------ Record set ------

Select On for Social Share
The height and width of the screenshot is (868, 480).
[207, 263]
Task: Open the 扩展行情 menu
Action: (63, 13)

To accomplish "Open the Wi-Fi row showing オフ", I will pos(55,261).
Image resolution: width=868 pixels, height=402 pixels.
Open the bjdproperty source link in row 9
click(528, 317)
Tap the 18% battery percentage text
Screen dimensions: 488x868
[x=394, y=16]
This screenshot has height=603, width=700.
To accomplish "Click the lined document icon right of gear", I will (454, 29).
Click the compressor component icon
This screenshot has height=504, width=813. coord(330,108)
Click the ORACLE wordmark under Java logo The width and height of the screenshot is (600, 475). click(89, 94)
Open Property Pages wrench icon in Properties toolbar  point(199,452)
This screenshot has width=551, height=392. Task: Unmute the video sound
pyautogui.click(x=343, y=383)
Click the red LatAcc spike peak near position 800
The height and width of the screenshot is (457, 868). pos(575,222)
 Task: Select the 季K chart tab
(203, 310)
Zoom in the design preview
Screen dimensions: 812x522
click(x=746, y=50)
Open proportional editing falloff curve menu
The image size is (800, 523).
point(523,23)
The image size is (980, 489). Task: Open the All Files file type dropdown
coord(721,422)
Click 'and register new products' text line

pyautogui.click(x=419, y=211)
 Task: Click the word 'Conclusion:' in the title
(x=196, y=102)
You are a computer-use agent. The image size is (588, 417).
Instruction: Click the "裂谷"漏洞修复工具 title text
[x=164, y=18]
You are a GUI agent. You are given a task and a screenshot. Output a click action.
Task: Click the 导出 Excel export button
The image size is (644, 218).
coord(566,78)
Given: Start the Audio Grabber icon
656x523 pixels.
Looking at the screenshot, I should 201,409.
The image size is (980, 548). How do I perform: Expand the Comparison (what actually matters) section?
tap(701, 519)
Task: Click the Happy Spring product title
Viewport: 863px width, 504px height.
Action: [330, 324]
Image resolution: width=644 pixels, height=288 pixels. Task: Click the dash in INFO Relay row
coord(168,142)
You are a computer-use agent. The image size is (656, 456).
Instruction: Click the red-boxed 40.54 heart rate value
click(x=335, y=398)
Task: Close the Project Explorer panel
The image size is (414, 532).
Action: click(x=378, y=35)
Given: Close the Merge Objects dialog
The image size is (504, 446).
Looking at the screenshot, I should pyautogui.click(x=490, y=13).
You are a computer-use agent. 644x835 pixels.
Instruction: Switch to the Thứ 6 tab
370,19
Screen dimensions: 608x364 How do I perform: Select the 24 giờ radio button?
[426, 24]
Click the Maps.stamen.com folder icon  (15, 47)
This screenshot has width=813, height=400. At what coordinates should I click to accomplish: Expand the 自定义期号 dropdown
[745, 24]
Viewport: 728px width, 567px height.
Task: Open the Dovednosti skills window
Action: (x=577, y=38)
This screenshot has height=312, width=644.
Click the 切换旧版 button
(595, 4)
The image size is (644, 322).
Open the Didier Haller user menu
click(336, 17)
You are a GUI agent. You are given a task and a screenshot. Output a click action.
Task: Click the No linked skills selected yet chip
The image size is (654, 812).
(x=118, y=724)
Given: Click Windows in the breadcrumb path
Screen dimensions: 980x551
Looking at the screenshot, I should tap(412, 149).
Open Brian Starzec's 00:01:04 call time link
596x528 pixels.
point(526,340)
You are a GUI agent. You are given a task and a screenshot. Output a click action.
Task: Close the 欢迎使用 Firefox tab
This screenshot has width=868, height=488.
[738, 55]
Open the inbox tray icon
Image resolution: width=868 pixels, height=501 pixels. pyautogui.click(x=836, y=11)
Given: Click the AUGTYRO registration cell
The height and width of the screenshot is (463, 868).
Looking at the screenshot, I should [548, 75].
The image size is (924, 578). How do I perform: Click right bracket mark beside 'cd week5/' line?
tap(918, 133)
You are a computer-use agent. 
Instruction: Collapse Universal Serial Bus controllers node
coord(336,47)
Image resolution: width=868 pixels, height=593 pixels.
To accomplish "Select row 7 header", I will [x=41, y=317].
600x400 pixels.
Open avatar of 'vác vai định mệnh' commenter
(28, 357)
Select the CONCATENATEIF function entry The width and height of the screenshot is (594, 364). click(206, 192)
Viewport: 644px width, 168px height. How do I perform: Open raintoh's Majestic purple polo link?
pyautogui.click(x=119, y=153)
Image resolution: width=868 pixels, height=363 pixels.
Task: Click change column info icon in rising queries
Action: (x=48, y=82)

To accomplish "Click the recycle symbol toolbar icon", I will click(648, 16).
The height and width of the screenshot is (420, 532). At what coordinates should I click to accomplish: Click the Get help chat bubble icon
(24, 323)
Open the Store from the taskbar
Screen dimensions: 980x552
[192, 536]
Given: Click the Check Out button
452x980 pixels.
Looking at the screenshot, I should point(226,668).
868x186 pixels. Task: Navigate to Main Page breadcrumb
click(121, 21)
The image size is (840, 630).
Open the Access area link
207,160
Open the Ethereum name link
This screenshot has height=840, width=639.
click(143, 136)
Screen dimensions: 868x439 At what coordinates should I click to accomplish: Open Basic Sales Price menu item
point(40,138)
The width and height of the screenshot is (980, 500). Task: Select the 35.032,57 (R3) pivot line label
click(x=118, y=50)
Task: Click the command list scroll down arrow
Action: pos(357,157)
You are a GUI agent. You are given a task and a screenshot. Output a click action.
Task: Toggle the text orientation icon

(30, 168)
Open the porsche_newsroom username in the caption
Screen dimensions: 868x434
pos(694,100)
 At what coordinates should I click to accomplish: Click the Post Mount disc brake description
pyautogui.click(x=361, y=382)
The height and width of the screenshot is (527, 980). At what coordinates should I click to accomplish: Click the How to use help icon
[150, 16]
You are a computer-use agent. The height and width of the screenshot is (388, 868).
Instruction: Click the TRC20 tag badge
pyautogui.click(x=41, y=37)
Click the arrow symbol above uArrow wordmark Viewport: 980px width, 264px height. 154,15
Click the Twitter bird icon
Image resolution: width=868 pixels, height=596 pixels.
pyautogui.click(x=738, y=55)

------

• _What you are asked to do_
Repeat every record above. Each one must match exactly.

• _Response area_
Select On for Social Share
The height and width of the screenshot is (868, 480).
[207, 263]
Task: Open the 扩展行情 menu
Action: (63, 13)

To accomplish "Open the Wi-Fi row showing オフ", I will pos(55,261).
Image resolution: width=868 pixels, height=402 pixels.
Open the bjdproperty source link in row 9
click(528, 317)
Tap the 18% battery percentage text
Screen dimensions: 488x868
[x=394, y=16]
This screenshot has height=603, width=700.
To accomplish "Click the lined document icon right of gear", I will (454, 29).
Click the compressor component icon
This screenshot has height=504, width=813. coord(330,108)
Click the ORACLE wordmark under Java logo The width and height of the screenshot is (600, 475). click(89, 94)
Open Property Pages wrench icon in Properties toolbar  point(199,452)
This screenshot has width=551, height=392. Task: Unmute the video sound
pyautogui.click(x=343, y=383)
Click the red LatAcc spike peak near position 800
The height and width of the screenshot is (457, 868). pos(575,222)
 Task: Select the 季K chart tab
(203, 310)
Zoom in the design preview
Screen dimensions: 812x522
click(x=746, y=50)
Open proportional editing falloff curve menu
The image size is (800, 523).
point(523,23)
The image size is (980, 489). Task: Open the All Files file type dropdown
coord(721,422)
Click 'and register new products' text line

pyautogui.click(x=419, y=211)
 Task: Click the word 'Conclusion:' in the title
(x=196, y=102)
You are a computer-use agent. The image size is (588, 417).
Instruction: Click the "裂谷"漏洞修复工具 title text
[x=164, y=18]
You are a GUI agent. You are given a task and a screenshot. Output a click action.
Task: Click the 导出 Excel export button
The image size is (644, 218).
coord(566,78)
Given: Start the Audio Grabber icon
656x523 pixels.
Looking at the screenshot, I should 201,409.
The image size is (980, 548). How do I perform: Expand the Comparison (what actually matters) section?
tap(701, 519)
Task: Click the Happy Spring product title
Viewport: 863px width, 504px height.
Action: [330, 324]
Image resolution: width=644 pixels, height=288 pixels. Task: Click the dash in INFO Relay row
coord(168,142)
You are a computer-use agent. The image size is (656, 456).
Instruction: Click the red-boxed 40.54 heart rate value
click(x=335, y=398)
Task: Close the Project Explorer panel
The image size is (414, 532).
Action: click(x=378, y=35)
Given: Close the Merge Objects dialog
The image size is (504, 446).
Looking at the screenshot, I should pyautogui.click(x=490, y=13).
You are a computer-use agent. 644x835 pixels.
Instruction: Switch to the Thứ 6 tab
370,19
Screen dimensions: 608x364 How do I perform: Select the 24 giờ radio button?
[426, 24]
Click the Maps.stamen.com folder icon  (15, 47)
This screenshot has width=813, height=400. At what coordinates should I click to accomplish: Expand the 自定义期号 dropdown
[745, 24]
Viewport: 728px width, 567px height.
Task: Open the Dovednosti skills window
Action: (x=577, y=38)
This screenshot has height=312, width=644.
Click the 切换旧版 button
(595, 4)
The image size is (644, 322).
Open the Didier Haller user menu
click(336, 17)
You are a GUI agent. You are given a task and a screenshot. Output a click action.
Task: Click the No linked skills selected yet chip
The image size is (654, 812).
(x=118, y=724)
Given: Click Windows in the breadcrumb path
Screen dimensions: 980x551
Looking at the screenshot, I should tap(412, 149).
Open Brian Starzec's 00:01:04 call time link
596x528 pixels.
point(526,340)
You are a GUI agent. You are given a task and a screenshot. Output a click action.
Task: Close the 欢迎使用 Firefox tab
This screenshot has width=868, height=488.
[738, 55]
Open the inbox tray icon
Image resolution: width=868 pixels, height=501 pixels. pyautogui.click(x=836, y=11)
Given: Click the AUGTYRO registration cell
The height and width of the screenshot is (463, 868).
Looking at the screenshot, I should [548, 75].
The image size is (924, 578). How do I perform: Click right bracket mark beside 'cd week5/' line?
tap(918, 133)
You are a computer-use agent. 
Instruction: Collapse Universal Serial Bus controllers node
coord(336,47)
Image resolution: width=868 pixels, height=593 pixels.
To accomplish "Select row 7 header", I will [x=41, y=317].
600x400 pixels.
Open avatar of 'vác vai định mệnh' commenter
(28, 357)
Select the CONCATENATEIF function entry The width and height of the screenshot is (594, 364). click(206, 192)
Viewport: 644px width, 168px height. How do I perform: Open raintoh's Majestic purple polo link?
pyautogui.click(x=119, y=153)
Image resolution: width=868 pixels, height=363 pixels.
Task: Click change column info icon in rising queries
Action: (x=48, y=82)

To accomplish "Click the recycle symbol toolbar icon", I will click(648, 16).
The height and width of the screenshot is (420, 532). At what coordinates should I click to accomplish: Click the Get help chat bubble icon
(24, 323)
Open the Store from the taskbar
Screen dimensions: 980x552
[192, 536]
Given: Click the Check Out button
452x980 pixels.
Looking at the screenshot, I should point(226,668).
868x186 pixels. Task: Navigate to Main Page breadcrumb
click(121, 21)
The image size is (840, 630).
Open the Access area link
207,160
Open the Ethereum name link
This screenshot has height=840, width=639.
click(143, 136)
Screen dimensions: 868x439 At what coordinates should I click to accomplish: Open Basic Sales Price menu item
point(40,138)
The width and height of the screenshot is (980, 500). Task: Select the 35.032,57 (R3) pivot line label
click(x=118, y=50)
Task: Click the command list scroll down arrow
Action: pos(357,157)
You are a GUI agent. You are given a task and a screenshot. Output a click action.
Task: Toggle the text orientation icon

(30, 168)
Open the porsche_newsroom username in the caption
Screen dimensions: 868x434
pos(694,100)
 At what coordinates should I click to accomplish: Click the Post Mount disc brake description
pyautogui.click(x=361, y=382)
The height and width of the screenshot is (527, 980). At what coordinates should I click to accomplish: Click the How to use help icon
[150, 16]
You are a computer-use agent. The height and width of the screenshot is (388, 868).
Instruction: Click the TRC20 tag badge
pyautogui.click(x=41, y=37)
Click the arrow symbol above uArrow wordmark Viewport: 980px width, 264px height. 154,15
Click the Twitter bird icon
Image resolution: width=868 pixels, height=596 pixels.
pyautogui.click(x=738, y=55)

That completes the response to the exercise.